Causality Network Visualization¶
Visualize all significant Granger causality relationships as a directed network graph:
# Interactive network plot
results.plot_causality_network(
threshold=0.05, # Significance threshold
layout="circular", # "circular", "spring", "kamada_kawai", "shell"
backend="plotly", # "plotly" or "matplotlib"
)
The network shows:
- Nodes: Variables
- Directed edges: Significant Granger causality relationships (\(p < \text{threshold}\))
- Edge thickness: Inversely proportional to p-value (stronger significance = thicker edge)
- Edge color: Dark green (\(p < 0.01\)), green (\(p < 0.05\)), orange (\(p < 0.10\))
Requirement
Network visualization requires networkx: pip install networkx
Comparison: Standard vs Dumitrescu-Hurlin¶
| Feature | Standard Wald | Dumitrescu-Hurlin |
|---|---|---|
| Coefficients | Homogeneous (pooled) | Heterogeneous (per-entity) |
| Null hypothesis | \(\beta_l = 0\) for all lags | \(\beta_{il} = 0\) for all entities and lags |
| Alternative | Causality for all entities | Causality for at least some entities |
| Requires | Fitted Panel VAR | Raw panel data (re-estimates per entity) |
| Small-sample | More powerful (if homogeneous) | More reliable under heterogeneity |
| Entity-level results | No | Yes (individual_W) |
Common Pitfalls¶
Granger Causality is NOT True Causality
Granger causality is a statistical concept about predictive content, not about structural or mechanistic causation. Variable \(X\) Granger-causing \(Y\) means that past values of \(X\) contain information useful for predicting \(Y\) beyond \(Y\)'s own history. This could be due to:
- True causal effect
- Common unobserved factors
- Third variable driving both
Sensitivity to Lag Length
Results can change substantially with different lag orders. Always:
- Use information criteria (BIC) to select the lag order first
- Test robustness with \(p \pm 1\) lags
- Report the lag length alongside results
Complete Workflow Example¶
import pandas as pd
from panelbox.var import PanelVARData, PanelVAR
# Load data
df = pd.read_csv("macro_panel.csv")
# Estimate Panel VAR
var_data = PanelVARData(
data=df,
endog_vars=["gdp_growth", "inflation", "interest_rate"],
entity_col="country",
time_col="year",
lags=2,
)
model = PanelVAR(data=var_data)
results = model.fit(cov_type="clustered")
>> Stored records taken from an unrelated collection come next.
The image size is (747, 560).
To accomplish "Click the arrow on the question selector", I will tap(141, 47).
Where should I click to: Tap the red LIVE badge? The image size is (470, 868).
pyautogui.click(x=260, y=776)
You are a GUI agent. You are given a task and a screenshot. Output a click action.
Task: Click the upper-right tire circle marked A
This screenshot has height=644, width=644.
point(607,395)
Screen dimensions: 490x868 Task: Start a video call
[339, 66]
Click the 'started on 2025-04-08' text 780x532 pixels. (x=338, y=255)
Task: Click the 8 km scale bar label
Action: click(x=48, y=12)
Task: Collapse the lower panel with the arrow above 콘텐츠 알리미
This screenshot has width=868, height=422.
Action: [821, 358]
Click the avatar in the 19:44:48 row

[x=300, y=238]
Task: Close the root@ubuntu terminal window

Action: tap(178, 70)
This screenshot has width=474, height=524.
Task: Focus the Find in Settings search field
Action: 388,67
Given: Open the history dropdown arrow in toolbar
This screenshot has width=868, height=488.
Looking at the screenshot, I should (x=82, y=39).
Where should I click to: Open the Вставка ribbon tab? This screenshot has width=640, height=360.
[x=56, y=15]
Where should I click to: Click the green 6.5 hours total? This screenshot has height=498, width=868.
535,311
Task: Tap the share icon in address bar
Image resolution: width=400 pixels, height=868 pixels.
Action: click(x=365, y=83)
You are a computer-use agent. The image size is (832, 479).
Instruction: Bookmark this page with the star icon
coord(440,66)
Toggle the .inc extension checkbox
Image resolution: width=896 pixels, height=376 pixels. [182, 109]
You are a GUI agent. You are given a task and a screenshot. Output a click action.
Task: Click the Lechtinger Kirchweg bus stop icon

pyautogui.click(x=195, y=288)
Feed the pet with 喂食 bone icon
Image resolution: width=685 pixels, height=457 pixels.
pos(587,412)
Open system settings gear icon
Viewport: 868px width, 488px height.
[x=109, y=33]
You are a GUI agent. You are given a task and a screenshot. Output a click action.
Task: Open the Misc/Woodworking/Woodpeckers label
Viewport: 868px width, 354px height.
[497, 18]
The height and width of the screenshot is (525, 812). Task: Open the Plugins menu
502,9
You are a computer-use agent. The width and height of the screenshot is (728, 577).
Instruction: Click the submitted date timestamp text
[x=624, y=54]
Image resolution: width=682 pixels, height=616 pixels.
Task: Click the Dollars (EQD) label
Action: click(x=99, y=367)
# 1. Standard Granger causality -- all pairs
print("=== Standard Granger Causality (Wald) ===\n")
gc_matrix = results.granger_causality_matrix()
print(gc_matrix)
# 2. Dumitrescu-Hurlin -- allows heterogeneous causality
print("\n=== Dumitrescu-Hurlin Heterogeneous Test ===\n")
pairs = [
("inflation", "gdp_growth"),
("interest_rate", "gdp_growth"),
("gdp_growth", "inflation"),
("interest_rate", "inflation"),
]
for cause, effect in pairs:
dh = results.dumitrescu_hurlin(cause=cause, effect=effect)
rec_stat = dh.recommended_stat
rec_pval = dh.Z_tilde_pvalue if rec_stat == "Z_tilde" else dh.Z_bar_pvalue
sig = "***" if rec_pval < 0.01 else "**" if rec_pval < 0.05 else "*" if rec_pval < 0.10 else ""
print(f"{cause} -> {effect}: W_bar={dh.W_bar:.3f}, "
f"{rec_stat} p={rec_pval:.4f} {sig}")
# 3. Instantaneous causality
print("\n=== Instantaneous Causality ===\n")
corr, pvals = results.instantaneous_causality_matrix()
print("Correlations:")
print(corr)
print("\nP-values:")
print(pvals)
# 4. Network visualization
results.plot_causality_network(threshold=0.05, layout="circular")
Tutorials¶
| Tutorial | Description | Link |
|---|---|---|
| Granger Causality | Standard and DH tests with visualization |
See Also¶
- Panel VAR Estimation -- Model setup and estimation
- Impulse Response Functions -- Dynamic effects of shocks (Granger causality can inform ordering)
- FEVD -- Relative importance of shocks
- VECM -- Causality in cointegrated systems
- Forecasting -- Multi-step predictions
References¶
- Granger, C. W. J. (1969). Investigating causal relations by econometric models and cross-spectral methods. Econometrica, 37(3), 424-438.
- Dumitrescu, E. I., & Hurlin, C. (2012). Testing for Granger non-causality in heterogeneous panels. Economic Modelling, 29(4), 1450-1460.
- Holtz-Eakin, D., Newey, W., & Rosen, H. S. (1988). Estimating vector autoregressions with panel data. Econometrica, 56(6), 1371-1395.
- Lopez, L., & Weber, S. (2017). Testing for Granger causality in panel data. The Stata Journal, 17(4), 972-984.